Prof Arvind Panagariya (AP) in his 2nd May article (here) in the Times of India edit page has argued that the number of new job seekers on an annual basis cannot be more than 7.8 million between 2016 and 2021. His article is a rebuttal to the claim made by India’s main opposition party that around 12 million new job seekers are entering the Indian labour force every year. He has used Labour Force Participation Rate (LFPR) and the projected incremental population per annum in the age group 15 and above to arrive at this number. Disregarding the issue of applicability of LFPR for the purpose at hand, his computation suffers from an obvious mistake- that is to compute flow from change in stocks between start and end of points of a time period. The measure of population is a stock measure as on a date. To work out new entrants or inflow to this inventory we also need to measure the outflow of people from this inventory- that is death. The overall death rate for Indian population is estimated to be 7.3 per 1000 of population. Although death in the age group above 15 could be higher than this, let us apply the same to the initial stock of person – that is 928.6 million. So the number of person entering this age group ( 15 and above) would stand corrected to 21.6 million instead of 15 million worked out by AP. Applying LFPR of 503 per 1000 persons , the estimated number of job seekers works out to around 11 million.

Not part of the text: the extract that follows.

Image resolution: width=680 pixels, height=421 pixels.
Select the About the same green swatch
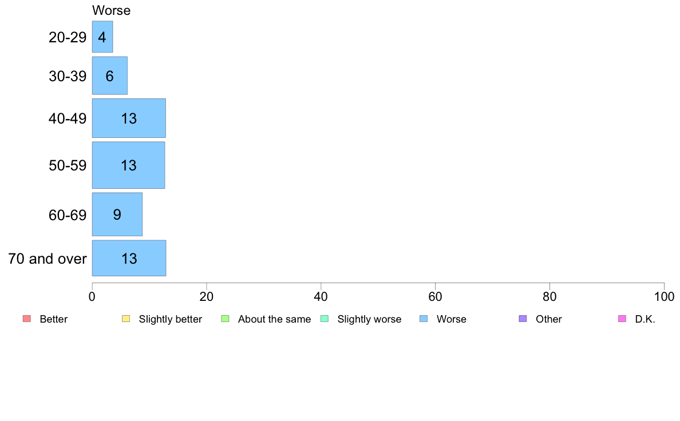[x=225, y=319]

It must be also noted that LFPR is not a parameter that results from the behavioral characteristics of the population. In the jargon that AP would be comfortable with, I would call it an endogenous variable, decided by the job prospect, income level and many other characteristics. Its use as a predictor of number of job seekers is questionable. In fact he himself has underscored the conundrum of very low and declining LFPR of rural females. The 5th Annual Employment-Unemployment Survey, conducted by Labour Bureau in the year 2015, puts the female LFPR at a measly 23.7 % at all India level. For China, the comparable figure is 63.9. But for males, the LFPR figures for these two countries are close to each other. Cultural and social mores cannot explain such huge difference in female LFPR, when women from the poor households are always ready to work, provided they get regular employment. Self-employment cannot be an acceptable option for young females in many cases because of lack of safe environment for them. The gender gap in self-employed workers under “Usual Principal Status” is little more than 8% at all India level.
Instead of using population data and LFPR, we can look into some of other hard data. For example, let us consider the Gross Enrolment data by level of schooling, given in the annual publication- Educational Statistics at a Glance- by the Ministry of Human Resources Development. The latest publication gives the total enrolment for undergraduate studies in the year 2014-15 as 27 million students. Let us assume that average period for undergraduate studies as 4 year. Thus we may expect that every year an inflow of around 6.8 million young educated Indian entering the job market. Even if we assume 60% of this 6.8 million enters the job market this would imply the number of UG qualified job seekers would not be less than 4 million very year. So AP must provide more robust statistics to conclude that a figure of 11 or 12 million jobseekers can be considered as overestimation by a “solid 50%”. He needs a more solid ground for making that statement.
Note: Labour Force Participation Rate – This is defined as the number of person /person days in the labour force per 1000 persons/person days. The labour force comprises both employed persons and job seekers (unemployed). A person is included in the labour force if he or she is either engaged in economic activity for a relatively longer part of the reference period ( usually one year) or making “tangible effort” to seek “work” or available for “work”. Full time students are not considered as part of labour force. There are five categories of employment; self-employed, regular wage/ salaried employee, contract worker or a casual labour. In our calculation we have taken LFR rate (50.3%) from the Fifth Annual Employment Unemployment Survey of the Labour Bureau.